Him: [A worrying amount of dismissive laughter.]
In the end, I had a wonderful time. The guide was incredibly professional and remarkably patient, pointing out fish (including trumpetfish, pipefish, and scorpionfish) amongst the dense coral and complimenting my skills in the water, stating that I wasn’t giving myself enough credit (I replied that I was keeping all of my fear on the inside, like a grown-up). I told him that I wanted to get scuba certified once I improved my swimming skills, and he said that I should definitely come back to Kendwa for my certification. Kendwa might be the most beautiful beach I’ve ever visited, with the most beautiful water, so I’m definitely more than tempted to return.
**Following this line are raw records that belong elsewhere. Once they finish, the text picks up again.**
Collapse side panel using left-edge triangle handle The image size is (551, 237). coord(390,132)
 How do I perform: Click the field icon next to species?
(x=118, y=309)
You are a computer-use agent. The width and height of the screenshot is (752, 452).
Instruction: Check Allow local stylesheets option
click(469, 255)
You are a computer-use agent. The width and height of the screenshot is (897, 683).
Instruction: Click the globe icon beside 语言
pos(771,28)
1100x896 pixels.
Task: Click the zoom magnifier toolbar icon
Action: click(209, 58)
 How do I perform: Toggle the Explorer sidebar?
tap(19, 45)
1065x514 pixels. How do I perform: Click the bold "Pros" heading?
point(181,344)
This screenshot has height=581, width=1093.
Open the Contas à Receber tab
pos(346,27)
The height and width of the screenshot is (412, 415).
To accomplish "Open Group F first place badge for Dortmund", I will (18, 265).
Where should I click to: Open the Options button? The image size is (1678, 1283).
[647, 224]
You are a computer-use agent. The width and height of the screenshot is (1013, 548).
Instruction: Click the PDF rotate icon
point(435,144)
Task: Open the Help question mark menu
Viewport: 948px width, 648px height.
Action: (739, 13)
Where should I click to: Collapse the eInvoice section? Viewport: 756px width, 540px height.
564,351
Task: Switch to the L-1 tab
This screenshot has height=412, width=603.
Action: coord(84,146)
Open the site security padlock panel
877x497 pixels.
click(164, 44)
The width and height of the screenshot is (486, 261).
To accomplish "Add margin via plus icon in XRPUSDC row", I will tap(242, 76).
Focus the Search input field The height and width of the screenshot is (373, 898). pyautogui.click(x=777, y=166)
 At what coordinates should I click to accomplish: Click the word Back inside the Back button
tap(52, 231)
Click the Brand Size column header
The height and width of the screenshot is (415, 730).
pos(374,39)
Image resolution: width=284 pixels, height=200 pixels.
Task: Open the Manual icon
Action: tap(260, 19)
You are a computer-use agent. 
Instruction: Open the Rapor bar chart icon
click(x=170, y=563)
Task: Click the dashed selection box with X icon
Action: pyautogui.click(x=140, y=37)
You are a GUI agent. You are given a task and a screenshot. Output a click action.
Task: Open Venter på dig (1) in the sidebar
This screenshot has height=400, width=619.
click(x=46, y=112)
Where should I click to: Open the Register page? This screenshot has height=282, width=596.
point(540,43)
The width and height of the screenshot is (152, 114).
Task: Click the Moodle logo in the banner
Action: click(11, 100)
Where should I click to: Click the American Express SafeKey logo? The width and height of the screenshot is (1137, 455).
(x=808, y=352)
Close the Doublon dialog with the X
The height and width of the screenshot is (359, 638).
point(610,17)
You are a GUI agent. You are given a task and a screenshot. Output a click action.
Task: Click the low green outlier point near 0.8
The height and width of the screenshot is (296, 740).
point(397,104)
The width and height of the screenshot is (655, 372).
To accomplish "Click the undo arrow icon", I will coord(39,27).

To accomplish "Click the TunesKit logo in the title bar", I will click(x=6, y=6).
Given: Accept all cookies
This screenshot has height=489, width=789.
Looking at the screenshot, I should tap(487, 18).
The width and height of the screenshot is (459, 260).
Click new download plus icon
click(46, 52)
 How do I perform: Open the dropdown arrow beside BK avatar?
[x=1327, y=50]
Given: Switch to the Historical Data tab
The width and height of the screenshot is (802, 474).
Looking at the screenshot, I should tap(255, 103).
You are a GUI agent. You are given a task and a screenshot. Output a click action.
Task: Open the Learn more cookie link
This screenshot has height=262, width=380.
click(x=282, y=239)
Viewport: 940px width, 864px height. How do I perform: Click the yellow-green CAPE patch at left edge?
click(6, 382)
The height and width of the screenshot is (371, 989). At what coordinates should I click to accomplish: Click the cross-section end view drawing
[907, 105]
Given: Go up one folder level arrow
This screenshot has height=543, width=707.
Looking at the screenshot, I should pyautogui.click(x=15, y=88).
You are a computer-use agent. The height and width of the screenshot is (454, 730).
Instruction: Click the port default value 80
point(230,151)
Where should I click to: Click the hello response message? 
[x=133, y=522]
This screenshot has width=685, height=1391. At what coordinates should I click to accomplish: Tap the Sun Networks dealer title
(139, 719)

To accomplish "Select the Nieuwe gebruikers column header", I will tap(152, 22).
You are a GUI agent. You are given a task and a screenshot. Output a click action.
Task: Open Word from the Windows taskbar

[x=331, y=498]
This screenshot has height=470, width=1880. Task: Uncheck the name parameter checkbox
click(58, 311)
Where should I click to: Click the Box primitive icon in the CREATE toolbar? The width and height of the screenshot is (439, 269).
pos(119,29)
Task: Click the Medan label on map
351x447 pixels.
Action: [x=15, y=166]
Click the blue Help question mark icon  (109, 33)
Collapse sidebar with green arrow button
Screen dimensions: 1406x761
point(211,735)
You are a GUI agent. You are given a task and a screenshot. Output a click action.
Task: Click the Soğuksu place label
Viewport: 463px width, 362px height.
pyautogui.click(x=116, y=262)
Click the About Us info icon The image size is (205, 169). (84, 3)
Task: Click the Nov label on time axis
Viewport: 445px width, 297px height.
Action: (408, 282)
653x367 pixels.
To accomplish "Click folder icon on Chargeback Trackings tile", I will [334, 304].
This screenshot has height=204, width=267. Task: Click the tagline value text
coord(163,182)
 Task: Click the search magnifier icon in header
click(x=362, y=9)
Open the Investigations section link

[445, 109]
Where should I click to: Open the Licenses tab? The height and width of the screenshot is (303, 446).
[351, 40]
After returning to shore, and giving my snorkel guide a very generous tip for keeping me alive (hey, there are certain things that you do NOT skimp on), I quickly showered, changed, and headed to neighboring Nungwi Beach for my second more-exciting beach activity: hanging out with another couple from my safari. They had (intelligently, in my opinion) scrapped their plans to spend a dirty, chilly, miserable week climbing Mt. Kilimanjaro in favor of staying at a posh, all-you-can-eat, all-you-can-drink (including alcohol) resort in Zanzibar. We ate, drank, and laughed for hours. I, of course, alarmed them with some intense, spontaneous dance moves when an only-five-second clip of “Candy Shop” came on over the bar’s speakers. Finally, five hours later, the front desk staff of their hotel handed me a hot chocolate chip cookie (classy!) and saw me into my taxi, which safely deposited me back at my hotel in Kendwa. I crashed in preparation for an early start for the next leg of my trip: Johannesburg.